Sicuramente si potrebbe obiettare che insegnare come funziona il linguaggio macchina della programmazione, a partire sin dalla scuola primaria, non è una scelta essenziale.
Anzi. Tuttavia l’educazione al pensiero computazionale e al coding sono stati previsti dalla Legge 107/15 “La Buona Scuola”.
Certo nessuno si sognerebbe di contestare l’importanza nella nostra vita di una certa alfabetizzazione digitale, se non fosse che gli unici a obiettare qualcosa in questo senso siano in larga parte pedagogisti e neuropsichiatri.
Il digitale, anche come solo strumento di lavoro, è da questi considerato nocivo, soprattutto se utilizzato in giovane età, come riferisce Daniele Novara, direttore del CPP (Centro Psicopedagogico per l’educazione e la gestione dei conflitti).
I bambini hanno bisogno di esperienze concrete, sensoriali e anche motorie. Per loro è meglio una vecchia lavagna e i gesso che una LIM, meglio un quaderno dove passare il segno di una matita, piuttosto che una tastiera dove pigiare un unico dito, meglio un libro da sfogliare che un tablet.
Da ricordare che lo stesso Steve Jobs aveva interdetto ai suoi bambini l’uso del computer in famiglia. Non si tratta di aver nostalgia del passato, ma consapevolezza scientifica che ogni età ha le sue necessità evolutive e nell’infanzia si impara di più nell’esperienza concreta e tangibile che davanti a uno schermo.
Allora il coding alla primaria per programmare
un videogiochetto (perché alla fine è questo che si fa) serve a qualcosa?
Inoltre l’educazione al coding crea una didattica che cancella con un colpo di spugna l’elemento fondante di qualsiasi processo educativo e formativo della scuola: il sistema di relazione.
La classe, le relazioni e la magia dell’apprendimento spariscono.
Davanti allo schermo il bambino potrebbe stare in aula da solo o con altri 150 compagni, non cambierebbe nulla.
Basterebbe questo per prendere il coding e restituirlo al mittente.
Ma a chi è venuto in mente di portare il coding tra le materie scolastiche?
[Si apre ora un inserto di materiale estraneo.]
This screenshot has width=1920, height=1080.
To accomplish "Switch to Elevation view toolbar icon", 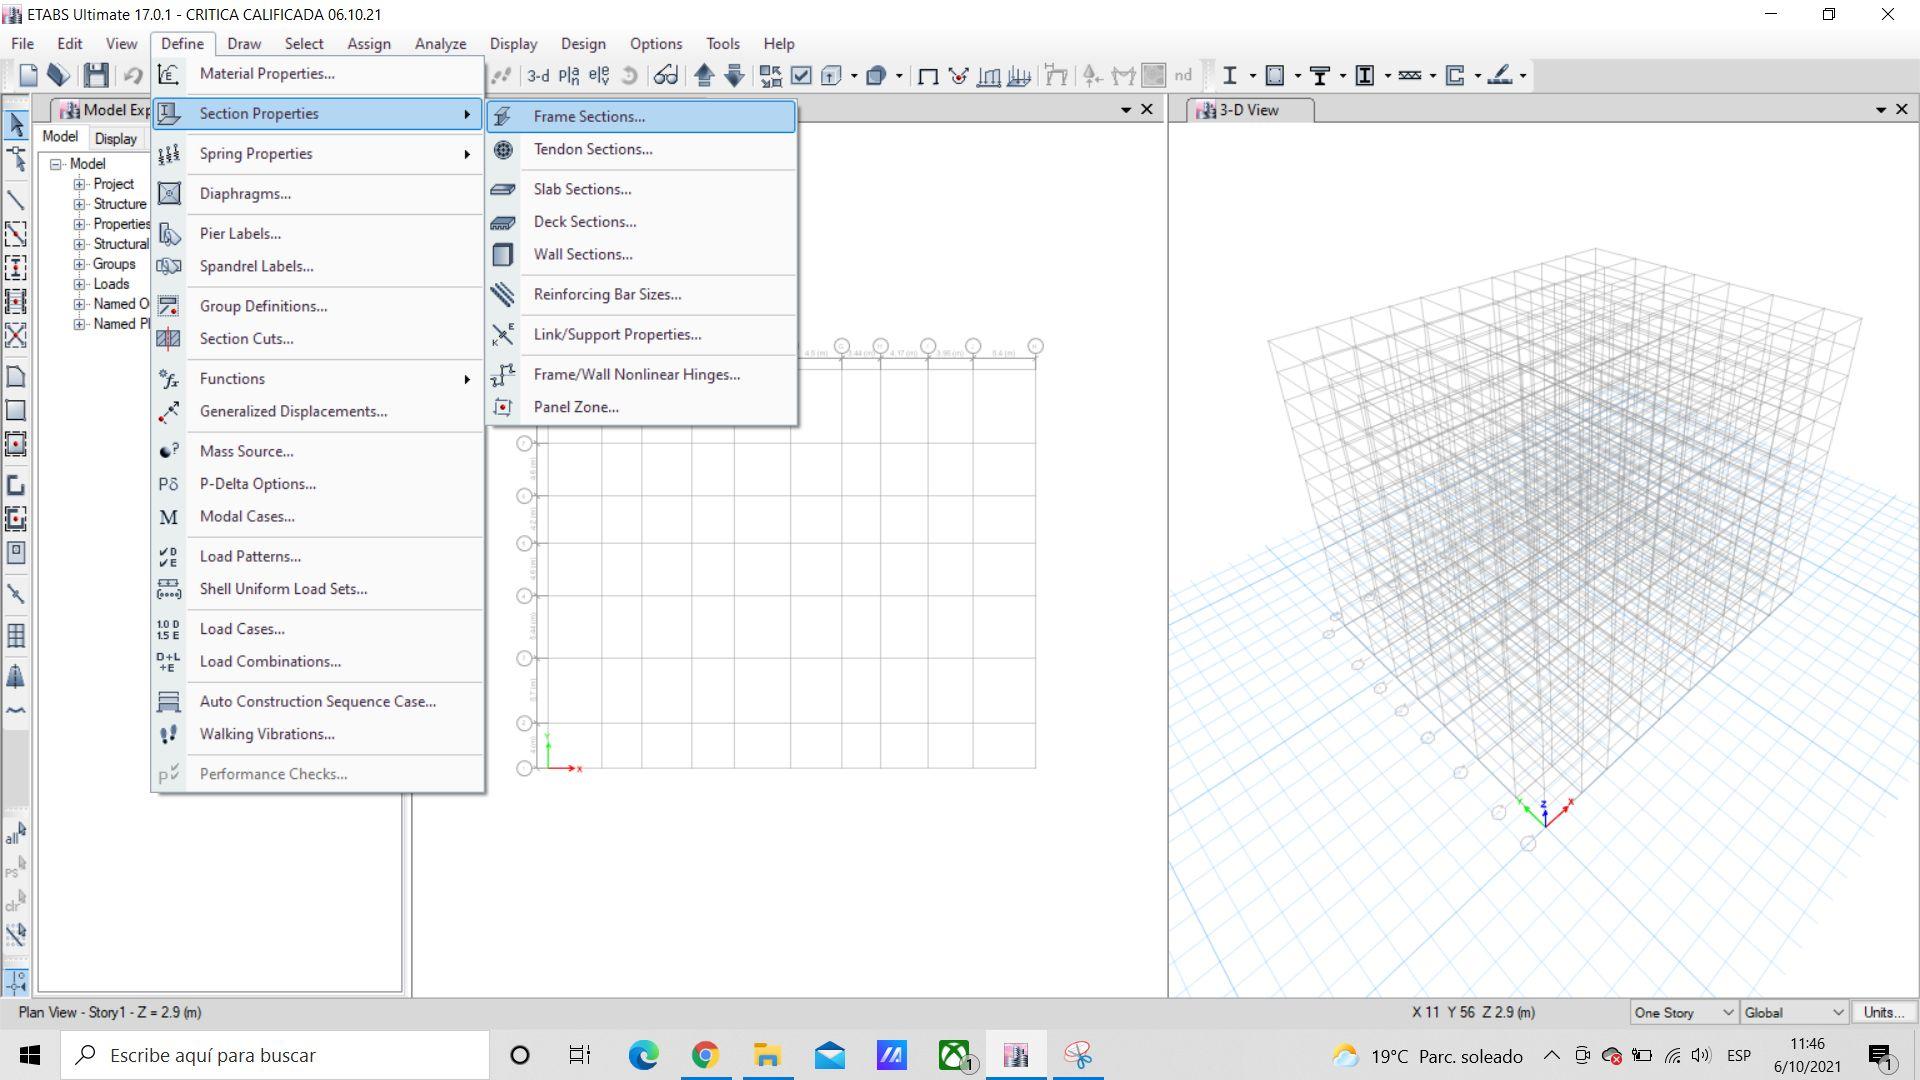I will [599, 75].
Forse pedagogisti, psicologi dell’età evolutiva, educatori, neurologi interessati ai meccanismi dei processi di apprendimento, commissioni di studiosi al lavoro per conto del Ministero dell’Istruzione?
Macché.
I promotori del programma mondiale “code.org” sono colossi del mercato informatico come Google, Microsoft, Facebook e Amazon e in Italia sono Microsoft, Samsung, TIM, Cisco, ecc. a condizionare la politica scolastica e a mettere i soldi (un sacco di soldi) perché vengano realizzati i corsi di coding nelle scuole.
E poi c’è chi si vanta di aver previsto il coding a scuola!